Quando ela telefonar, ele já sabe que não vai atender. Hoje ele quer a paz de uma cama vazia, o silêncio de um livro antigo, o inapelável cheiro de roupa suja de um quarto de solteiro. Pensamentos vagos vão lhe ocorrer, talvez até lembranças de uma infância descalça e triste, que ele já nem sabe se viveu realmente. Um suave arrependimento vai lhe perturbar por algum tempo, depois ele vai expurgá-lo num sonho levemente torturante, como uma longa música clássica. Aos poucos vai se reconciliar com seu corpo, seus quilos a mais, seus cabelos que já começam a escassear sobre a testa.
O problema é que ela não vai entender. Vai se sentir rejeitada, ultrajada na sua obscura dignidade de fêmea. Vai relembrar um antigo namorado, que a amava muito mais, e não a deixava sozinha nos fins de semana. Vai tentar acreditar que quer ligar para esse ex-namorado e marcar um encontro naquele restaurante afastado, perto de um motel. Depois vai pensar que toda a farsa não terá sentido se não for, de alguma forma, descoberta por ele. Então vai passar alguns minutos tentando criar um plano para que tudo — o encontro clandestino, a tarde no motel — chegue inevitavelmente ao conhecimento dele, e o faça arrepender-se como um criminoso imprudente. Mas em pouco tempo ela vai lembrar que não é assim tão boa em planejamento, e vai desistir definitivamente da idéia. Deitada, em frente à televisão, vai sentir o desejo se diluindo no seu corpo, como o sal se dilui em água.
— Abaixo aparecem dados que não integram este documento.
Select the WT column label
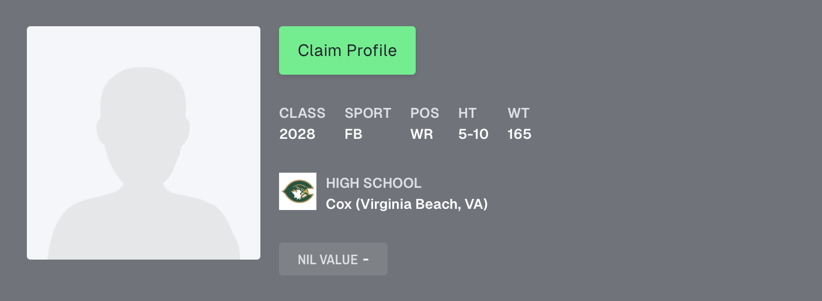 pos(518,113)
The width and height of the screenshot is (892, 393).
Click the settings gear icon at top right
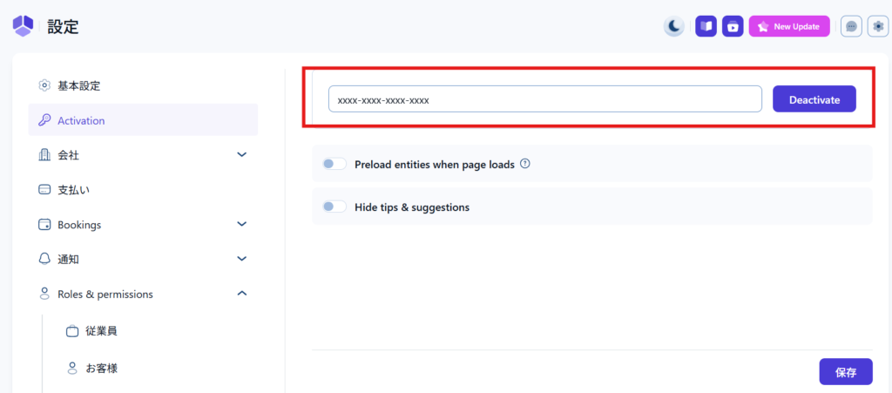[878, 26]
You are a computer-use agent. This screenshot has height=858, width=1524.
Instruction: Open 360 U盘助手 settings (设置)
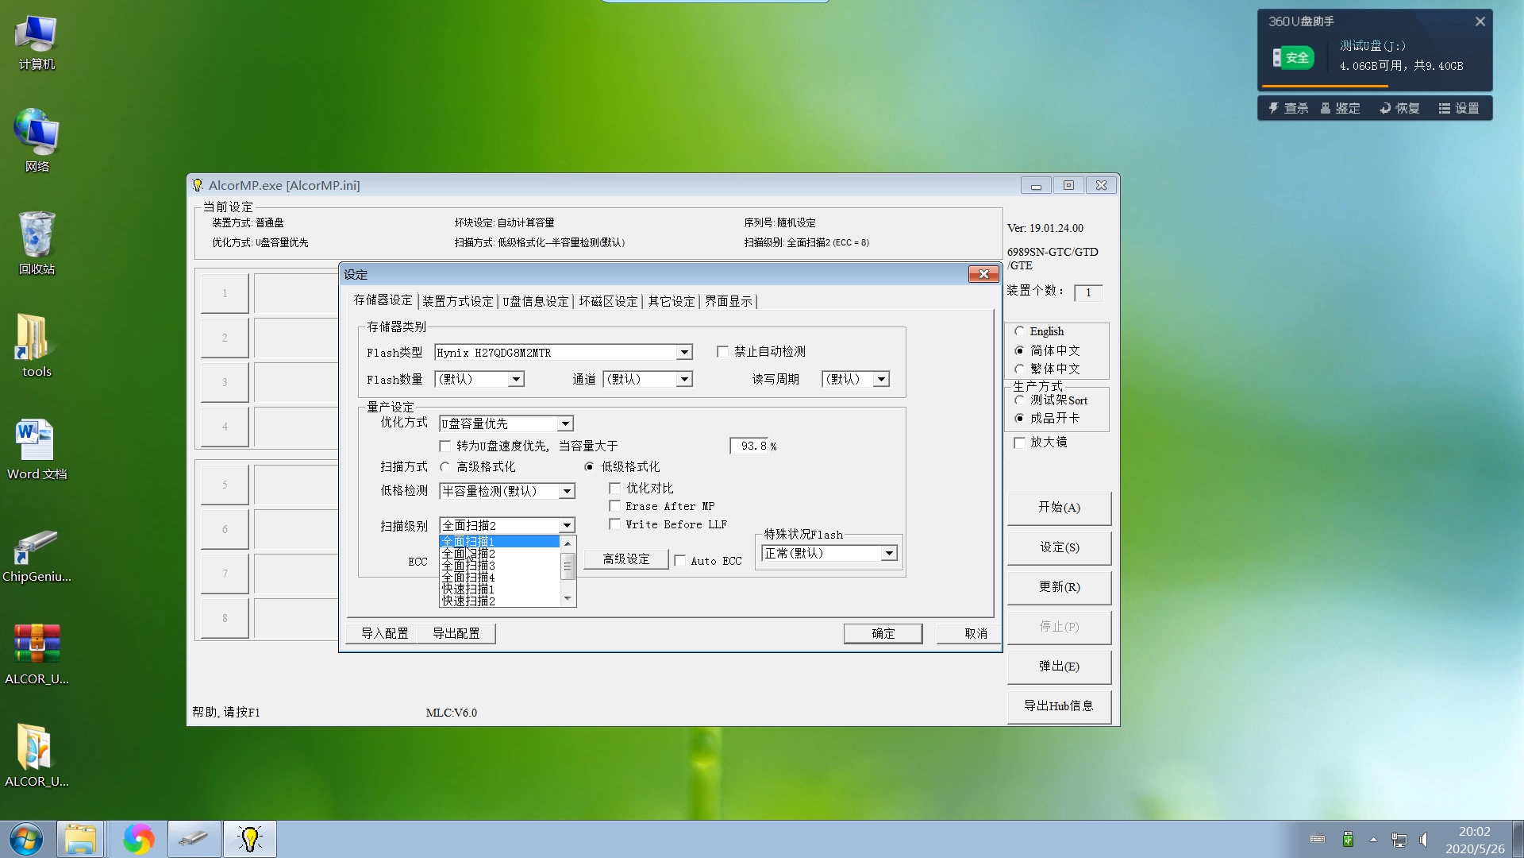coord(1461,107)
E os dois vão dormir, cada qual em sua cama, o sono morno de uma noite de outubro.
No outro fim de semana, aí sim, eles vão transar e gozar como rãs patéticas. E esse domingo de ausência será tão insignificante que não restará sequer na lembrança. Sem fotos, sem testemunhas, sem conseqüências, será uma gota de chuva caindo num lago, uma sombra encontrando a paz definitiva da escuridão. Até que um dia o corpo dele vai relembrar o desejo de uma cama vazia. Agora casado, ele irá procurar um hotel modesto no centro da cidade. Ela vai relembrar um antigo namorado, vai acreditar que quer dar um telefonema. E tudo se repetirá, com a monotonia infalível dos domingos.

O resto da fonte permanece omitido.